DOCUMENT EXCERPT Block Start

Let me give you an example. We conduct research and do outreach to rural grocery stores, which are largely small town independent stores in communities under 2,500. When COVID hit, we immediately began receiving calls from stores with urgent needs for personal protective supplies (hand sanitizer), information about what they could substitute for sterilizing their stores, and how they could conduct business during the move towards shutting down. We developed a fact sheet for grocers in less than two weeks of the governor’s emergency declaration in March 2020. We both loaded it immediately onto the University Digital Conservancy (UDC) and sent hard copies to all 250 small town grocery stores in Minnesota. You can still see the Tips for Small Town Stores: Curbside Pickup and Delivery Model at the UDC.

You might ask yourself how having small town stores pivot in the face of a disruption, like a pandemic, is either justice- or climate-related. In terms of justice, these small, independent stores do not have the resources that allow them to compete online with big box stores nor have access to the associations that advocate for larger retailers. At the same time they serve as important front line access to the broad array of healthy foods needed for small, remote and underserved communities. Having these grocery ‘assets’ in place throughout Minnesota, provides resilience and diversity in the food supply chain. It was critical that these grocers had the resources to keep their doors open. Further, by keeping these stores open, there is less need for transportation to more distant regional centers. A win-win-win for consumers, Main Streets, the environment, and food supply.

DOCUMENT EXCERPT Block End
GIVEN RECORDS Block Start

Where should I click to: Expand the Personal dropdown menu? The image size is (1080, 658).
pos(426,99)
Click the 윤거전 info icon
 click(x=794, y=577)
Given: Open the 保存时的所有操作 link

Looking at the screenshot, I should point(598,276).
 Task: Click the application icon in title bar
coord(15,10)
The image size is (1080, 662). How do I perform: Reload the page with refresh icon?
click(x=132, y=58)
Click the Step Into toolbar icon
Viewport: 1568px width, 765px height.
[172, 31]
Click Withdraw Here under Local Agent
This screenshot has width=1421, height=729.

GIVEN RECORDS Block End

DESCRIPTION OF THE TASK: Transcribe the part of the rural grocery store passage that opens with the words containing "Let me give" and closes with "at the UDC.".

TASK SOLUTION:
Let me give you an example. We conduct research and do outreach to rural grocery stores, which are largely small town independent stores in communities under 2,500. When COVID hit, we immediately began receiving calls from stores with urgent needs for personal protective supplies (hand sanitizer), information about what they could substitute for sterilizing their stores, and how they could conduct business during the move towards shutting down. We developed a fact sheet for grocers in less than two weeks of the governor’s emergency declaration in March 2020. We both loaded it immediately onto the University Digital Conservancy (UDC) and sent hard copies to all 250 small town grocery stores in Minnesota. You can still see the Tips for Small Town Stores: Curbside Pickup and Delivery Model at the UDC.